Scan the data below for lines holding the word "gear", and copy each line found.

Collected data

-=-=-=-=-

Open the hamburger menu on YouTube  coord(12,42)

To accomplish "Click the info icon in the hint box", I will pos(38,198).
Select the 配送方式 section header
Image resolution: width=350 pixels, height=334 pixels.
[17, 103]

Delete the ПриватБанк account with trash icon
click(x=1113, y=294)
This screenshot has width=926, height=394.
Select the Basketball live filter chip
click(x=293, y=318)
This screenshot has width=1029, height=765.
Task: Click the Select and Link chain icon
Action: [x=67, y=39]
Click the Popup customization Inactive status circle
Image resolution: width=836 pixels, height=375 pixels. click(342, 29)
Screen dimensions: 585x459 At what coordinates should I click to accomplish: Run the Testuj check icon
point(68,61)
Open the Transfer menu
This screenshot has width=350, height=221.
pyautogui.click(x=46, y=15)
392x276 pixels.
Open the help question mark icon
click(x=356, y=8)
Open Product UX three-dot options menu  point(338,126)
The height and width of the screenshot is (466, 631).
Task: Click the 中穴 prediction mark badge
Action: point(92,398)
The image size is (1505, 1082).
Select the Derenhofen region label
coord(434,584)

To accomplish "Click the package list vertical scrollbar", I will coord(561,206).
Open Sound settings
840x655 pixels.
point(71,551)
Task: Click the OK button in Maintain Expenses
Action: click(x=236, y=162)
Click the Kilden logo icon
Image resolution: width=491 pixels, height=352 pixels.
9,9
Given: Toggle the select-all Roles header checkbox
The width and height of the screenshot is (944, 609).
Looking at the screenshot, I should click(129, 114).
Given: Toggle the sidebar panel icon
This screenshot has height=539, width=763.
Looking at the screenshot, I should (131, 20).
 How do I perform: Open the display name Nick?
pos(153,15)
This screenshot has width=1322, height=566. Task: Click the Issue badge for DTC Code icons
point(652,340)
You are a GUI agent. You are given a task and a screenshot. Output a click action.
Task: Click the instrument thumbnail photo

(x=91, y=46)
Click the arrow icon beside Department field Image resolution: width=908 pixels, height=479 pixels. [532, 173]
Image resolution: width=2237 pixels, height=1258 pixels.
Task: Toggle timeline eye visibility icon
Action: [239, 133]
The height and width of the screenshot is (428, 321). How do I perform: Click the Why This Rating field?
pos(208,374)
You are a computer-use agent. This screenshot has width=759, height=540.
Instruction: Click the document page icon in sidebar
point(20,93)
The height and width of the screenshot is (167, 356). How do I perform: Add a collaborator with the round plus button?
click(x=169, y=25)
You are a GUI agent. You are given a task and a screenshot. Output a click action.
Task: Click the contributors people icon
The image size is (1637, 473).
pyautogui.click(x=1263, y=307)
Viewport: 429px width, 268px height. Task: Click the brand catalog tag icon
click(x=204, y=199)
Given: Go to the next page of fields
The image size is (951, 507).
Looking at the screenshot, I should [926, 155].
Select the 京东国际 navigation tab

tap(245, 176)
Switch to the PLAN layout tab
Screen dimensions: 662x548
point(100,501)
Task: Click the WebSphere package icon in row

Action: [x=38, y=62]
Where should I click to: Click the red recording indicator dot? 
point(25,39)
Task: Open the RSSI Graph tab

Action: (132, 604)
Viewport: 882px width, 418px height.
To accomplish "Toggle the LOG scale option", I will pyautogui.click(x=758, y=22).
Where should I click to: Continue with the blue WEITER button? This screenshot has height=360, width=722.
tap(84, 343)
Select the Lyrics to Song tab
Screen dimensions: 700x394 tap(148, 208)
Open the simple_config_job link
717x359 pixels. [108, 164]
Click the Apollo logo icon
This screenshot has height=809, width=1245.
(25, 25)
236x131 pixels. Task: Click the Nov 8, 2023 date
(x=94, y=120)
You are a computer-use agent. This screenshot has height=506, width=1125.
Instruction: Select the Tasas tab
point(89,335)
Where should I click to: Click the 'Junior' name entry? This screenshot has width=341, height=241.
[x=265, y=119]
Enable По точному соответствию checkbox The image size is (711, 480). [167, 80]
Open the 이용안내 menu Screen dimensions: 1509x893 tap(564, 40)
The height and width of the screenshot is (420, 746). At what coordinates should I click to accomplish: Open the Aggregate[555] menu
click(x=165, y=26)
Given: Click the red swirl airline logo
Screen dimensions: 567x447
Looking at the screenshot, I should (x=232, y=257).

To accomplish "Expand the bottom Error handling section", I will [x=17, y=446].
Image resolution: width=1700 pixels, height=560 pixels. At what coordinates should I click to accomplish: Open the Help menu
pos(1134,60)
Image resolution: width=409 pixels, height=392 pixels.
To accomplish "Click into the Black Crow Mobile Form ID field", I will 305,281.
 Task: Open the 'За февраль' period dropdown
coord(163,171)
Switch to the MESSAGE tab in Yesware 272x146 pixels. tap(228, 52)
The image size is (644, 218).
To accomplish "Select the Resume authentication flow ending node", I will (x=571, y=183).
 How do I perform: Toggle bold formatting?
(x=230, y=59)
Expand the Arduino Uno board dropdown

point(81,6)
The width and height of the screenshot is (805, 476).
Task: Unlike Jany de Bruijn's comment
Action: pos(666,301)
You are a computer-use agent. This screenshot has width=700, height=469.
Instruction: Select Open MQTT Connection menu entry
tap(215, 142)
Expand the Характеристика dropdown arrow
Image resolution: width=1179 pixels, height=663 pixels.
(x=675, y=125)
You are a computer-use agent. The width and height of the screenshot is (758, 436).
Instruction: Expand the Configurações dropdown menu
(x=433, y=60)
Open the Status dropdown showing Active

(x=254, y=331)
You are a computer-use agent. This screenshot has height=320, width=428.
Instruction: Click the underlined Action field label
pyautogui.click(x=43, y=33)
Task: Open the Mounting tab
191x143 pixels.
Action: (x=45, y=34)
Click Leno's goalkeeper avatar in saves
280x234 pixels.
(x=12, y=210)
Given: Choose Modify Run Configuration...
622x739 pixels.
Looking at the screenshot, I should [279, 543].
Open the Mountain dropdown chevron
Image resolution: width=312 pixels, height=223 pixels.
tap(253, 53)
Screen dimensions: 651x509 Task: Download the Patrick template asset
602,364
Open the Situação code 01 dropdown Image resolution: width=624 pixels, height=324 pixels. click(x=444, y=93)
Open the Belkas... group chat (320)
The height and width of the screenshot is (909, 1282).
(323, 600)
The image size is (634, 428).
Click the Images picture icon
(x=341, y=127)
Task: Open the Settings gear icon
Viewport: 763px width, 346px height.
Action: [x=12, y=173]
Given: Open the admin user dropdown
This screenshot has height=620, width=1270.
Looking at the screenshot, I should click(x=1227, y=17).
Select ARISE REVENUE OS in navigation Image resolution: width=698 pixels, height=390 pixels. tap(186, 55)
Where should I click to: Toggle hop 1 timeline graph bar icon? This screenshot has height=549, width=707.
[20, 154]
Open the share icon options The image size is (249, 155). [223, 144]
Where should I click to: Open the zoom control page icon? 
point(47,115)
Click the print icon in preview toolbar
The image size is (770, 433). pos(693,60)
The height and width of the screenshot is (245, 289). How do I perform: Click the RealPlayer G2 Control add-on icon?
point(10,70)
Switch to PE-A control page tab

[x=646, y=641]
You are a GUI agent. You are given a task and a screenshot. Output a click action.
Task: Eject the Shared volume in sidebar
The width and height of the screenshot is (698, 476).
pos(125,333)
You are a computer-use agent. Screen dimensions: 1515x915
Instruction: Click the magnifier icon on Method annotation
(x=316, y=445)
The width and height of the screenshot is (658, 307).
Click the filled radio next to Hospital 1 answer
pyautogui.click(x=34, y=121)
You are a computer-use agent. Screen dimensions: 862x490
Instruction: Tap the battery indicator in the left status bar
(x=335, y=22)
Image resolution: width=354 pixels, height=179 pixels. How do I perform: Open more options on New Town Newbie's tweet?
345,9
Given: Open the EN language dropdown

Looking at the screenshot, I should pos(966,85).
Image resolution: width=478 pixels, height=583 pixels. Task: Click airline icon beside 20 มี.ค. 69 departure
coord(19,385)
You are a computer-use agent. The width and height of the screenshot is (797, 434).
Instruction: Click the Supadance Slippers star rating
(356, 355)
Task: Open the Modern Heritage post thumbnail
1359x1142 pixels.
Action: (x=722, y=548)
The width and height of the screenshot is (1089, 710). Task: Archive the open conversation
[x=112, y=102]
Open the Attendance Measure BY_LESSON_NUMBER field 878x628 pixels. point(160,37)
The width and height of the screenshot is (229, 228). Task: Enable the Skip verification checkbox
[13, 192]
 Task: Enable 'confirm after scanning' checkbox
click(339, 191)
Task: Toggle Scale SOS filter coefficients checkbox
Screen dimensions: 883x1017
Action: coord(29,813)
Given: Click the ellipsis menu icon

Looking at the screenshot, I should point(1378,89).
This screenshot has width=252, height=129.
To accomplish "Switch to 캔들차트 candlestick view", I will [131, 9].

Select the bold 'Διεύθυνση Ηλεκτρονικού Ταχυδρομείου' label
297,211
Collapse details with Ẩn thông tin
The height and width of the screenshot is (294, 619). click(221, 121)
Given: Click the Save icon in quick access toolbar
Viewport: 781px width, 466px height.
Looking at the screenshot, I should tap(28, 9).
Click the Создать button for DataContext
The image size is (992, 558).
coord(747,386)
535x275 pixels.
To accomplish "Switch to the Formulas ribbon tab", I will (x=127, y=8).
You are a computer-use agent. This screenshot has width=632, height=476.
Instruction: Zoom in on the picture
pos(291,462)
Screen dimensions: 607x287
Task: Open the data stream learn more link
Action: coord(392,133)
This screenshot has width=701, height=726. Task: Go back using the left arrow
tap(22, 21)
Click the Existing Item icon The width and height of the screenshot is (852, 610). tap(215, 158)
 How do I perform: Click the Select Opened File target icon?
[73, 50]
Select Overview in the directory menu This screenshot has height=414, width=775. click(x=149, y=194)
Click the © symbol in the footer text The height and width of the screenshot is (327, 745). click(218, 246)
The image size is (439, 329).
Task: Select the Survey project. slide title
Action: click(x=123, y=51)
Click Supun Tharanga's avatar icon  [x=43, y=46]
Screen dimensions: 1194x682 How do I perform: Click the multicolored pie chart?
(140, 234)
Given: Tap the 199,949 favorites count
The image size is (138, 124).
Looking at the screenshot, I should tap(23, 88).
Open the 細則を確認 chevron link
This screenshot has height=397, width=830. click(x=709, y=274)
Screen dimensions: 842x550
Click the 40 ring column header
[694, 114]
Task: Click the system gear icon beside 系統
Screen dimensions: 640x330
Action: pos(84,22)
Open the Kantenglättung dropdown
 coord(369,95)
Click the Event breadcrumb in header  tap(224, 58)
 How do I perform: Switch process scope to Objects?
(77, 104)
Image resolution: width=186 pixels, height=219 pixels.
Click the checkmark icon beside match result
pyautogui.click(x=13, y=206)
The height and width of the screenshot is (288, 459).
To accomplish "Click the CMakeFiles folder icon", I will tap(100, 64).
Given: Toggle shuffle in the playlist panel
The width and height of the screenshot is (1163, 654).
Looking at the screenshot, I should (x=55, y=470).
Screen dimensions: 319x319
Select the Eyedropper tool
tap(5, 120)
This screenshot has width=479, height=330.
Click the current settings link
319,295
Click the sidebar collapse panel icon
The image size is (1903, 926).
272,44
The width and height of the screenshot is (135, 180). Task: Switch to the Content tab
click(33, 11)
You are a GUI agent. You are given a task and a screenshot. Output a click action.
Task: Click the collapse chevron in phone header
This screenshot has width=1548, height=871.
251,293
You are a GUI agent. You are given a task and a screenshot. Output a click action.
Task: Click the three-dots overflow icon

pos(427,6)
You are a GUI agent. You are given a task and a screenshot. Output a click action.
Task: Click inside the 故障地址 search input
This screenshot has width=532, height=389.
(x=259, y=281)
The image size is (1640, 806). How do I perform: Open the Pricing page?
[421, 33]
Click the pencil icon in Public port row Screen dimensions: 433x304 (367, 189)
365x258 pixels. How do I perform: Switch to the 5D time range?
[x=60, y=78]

-=-=-=-=-

Exercise output:
Task: Open the Settings gear icon
Task: Click the system gear icon beside 系統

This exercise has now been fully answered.